Źródło:
::::::::::

Reklama
Reklama
Reklama
Reklama

Miasto obiecywało, że oświetlenie na Sulisławickiej to kwestia roku. Minęły trzy lata, a ulica wciąż tonie w ciemnościach

Najpierw były zapewnienia, że wystarczy porozmawiać. Później, że dopełniane są ostatnie formalności. Minęły trzy lata i nic się nie wydarzyło, a termin – koniec sierpnia, który podało miasto na założenie oświetlenia na kilkusetmetrowym odcinku drogi Sulisławickiej, przesunął się na przyszły rok. Dlatego mieszkańcy sołectwa Sulisławice, a przede wszystkim ulicy, przy której nie mogą doprosić się lamp o interwencję poprosili media. – Chcemy być traktowani poważnie i na równi z innymi częściami miasta, w których inwestycje się odbywają – mówili w trakcie spotkania.
Miasto obiecywało, że oświetlenie na Sulisławickiej to kwestia roku. Minęły trzy lata, a ulica wciąż tonie w ciemnościach

- Ja jestem w Radzie Sołeckiej, mieszkam 300 metrów od sali i proszę mi wierzyć, że na każde spotkanie, które odbywa się po zmierzchu przyjeżdżam samochodem – mówi Jerzy Cygan, mieszkaniec Sulisławic. - Tutaj biegają bezpańskie psy, czasami lisy, strach jest iść. A tędy chodzą dzieci do i ze szkoły, to jest jedyna droga, która prowadzi do najbliższego przystanku autobusowego i sklepu. Nie ma oświetlenia i nie ma chodnika, a kierowcy tę wąską drogę traktują jak tor wyścigowy.

W sezonie letnim problem jest mniejszy, ale w zimowym, kiedy wcześnie robi się ciemno sprawa robi się poważna. Starania o oświetlenie niespełna 600-metrowego odcinka ulicy Sulisławickiej - od siedziby OSP do skrzyżowania z Celtycką - trwają od siedmiu lat, tj. od momentu, kiedy przy ulicy zaczęły pojawiać się domy, a ta część wsi zaczęła się dynamicznie rozbudowywać. Walczyła o to poprzednia Rada Sołecka, a od ponad trzech lat obecna. - Od momentu kiedy jestem sołtysem, czyli od trzech i pół roku odbyłam ponad 100 spotkań w temacie tylko i wyłącznie ulicy Sulisławickiej – mówi Karolina Sadowska, sołtys Sulisławic.

W tym czasie także kilka razy my poruszaliśmy temat na naszym portalu. Interpelację w sprawie Sulisławickiej składał radny Mirosław Gabrysiak. Odpowiedzi były zawsze takie same – brak zgody na wykup gruntu i wykonanie inwestycji ze strony właścicieli czterech działek położonych przy tej ulicy. W 2015 r. ówczesny wiceprezydent Piotr Kościelny obiecywał, że lampy w tym miejscu to kwestia roku. Jak mówił „wystarczy porozmawiać z osobami, które nie chcą sprzedać miastu gruntów” Zarzucał też swoim poprzednikom, że nie potrafili prowadzić dialogu z blokującymi inwestycję. Minęły trzy lata i okazało się, że to nadal nie takie proste. - Mamy wykupione te trzy ostatnie działki, mamy zgodę na dysponowanie czwartą i dopiero w tej sytuacji spółka mogła przystąpić do wykonania projektu – wyjaśnia Barbara Gmerek, wiceprezydent Kalisza.

::::::::::

Dostarczone informacje:

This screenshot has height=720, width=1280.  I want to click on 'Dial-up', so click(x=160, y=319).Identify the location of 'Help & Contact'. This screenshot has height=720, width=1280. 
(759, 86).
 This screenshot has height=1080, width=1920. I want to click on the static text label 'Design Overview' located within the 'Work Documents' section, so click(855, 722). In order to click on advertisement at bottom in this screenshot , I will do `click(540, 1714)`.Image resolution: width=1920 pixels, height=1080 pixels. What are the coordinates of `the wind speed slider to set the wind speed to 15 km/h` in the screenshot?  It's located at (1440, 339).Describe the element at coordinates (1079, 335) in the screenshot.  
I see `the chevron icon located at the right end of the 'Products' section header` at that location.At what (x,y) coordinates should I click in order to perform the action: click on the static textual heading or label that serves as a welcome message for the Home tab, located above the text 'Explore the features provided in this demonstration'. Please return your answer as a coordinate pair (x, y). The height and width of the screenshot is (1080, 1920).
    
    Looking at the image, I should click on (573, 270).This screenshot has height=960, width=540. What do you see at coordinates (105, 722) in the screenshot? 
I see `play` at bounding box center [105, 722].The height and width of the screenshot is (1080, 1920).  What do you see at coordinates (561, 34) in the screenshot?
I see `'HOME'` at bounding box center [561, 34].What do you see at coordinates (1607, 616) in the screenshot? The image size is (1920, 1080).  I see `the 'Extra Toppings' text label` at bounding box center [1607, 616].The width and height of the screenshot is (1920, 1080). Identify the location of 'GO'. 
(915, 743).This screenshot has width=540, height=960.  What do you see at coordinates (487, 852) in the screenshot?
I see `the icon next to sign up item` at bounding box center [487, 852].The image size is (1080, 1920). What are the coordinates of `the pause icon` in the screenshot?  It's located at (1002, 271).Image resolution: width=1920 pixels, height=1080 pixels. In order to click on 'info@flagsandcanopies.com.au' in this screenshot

::::::::::

Zadania i ćwiczenia:
a: Jak długi jest odcinek ulicy Sulisławickiej, który według artykułu o oświetleniu tej ulicy ma zostać oświetlony?
b: Proszę przepisać bez zmian fragment artykułu o oświetleniu ulicy Sulisławickiej od słów „- Ja jestem” do słów „jak tor wyścigowy.”.

Odpowiedzi pisemne:
a: Ma niespełna 600 metrów i biegnie od siedziby OSP do skrzyżowania z Celtycką.

b:
- Ja jestem w Radzie Sołeckiej, mieszkam 300 metrów od sali i proszę mi wierzyć, że na każde spotkanie, które odbywa się po zmierzchu przyjeżdżam samochodem – mówi Jerzy Cygan, mieszkaniec Sulisławic. - Tutaj biegają bezpańskie psy, czasami lisy, strach jest iść. A tędy chodzą dzieci do i ze szkoły, to jest jedyna droga, która prowadzi do najbliższego przystanku autobusowego i sklepu. Nie ma oświetlenia i nie ma chodnika, a kierowcy tę wąską drogę traktują jak tor wyścigowy.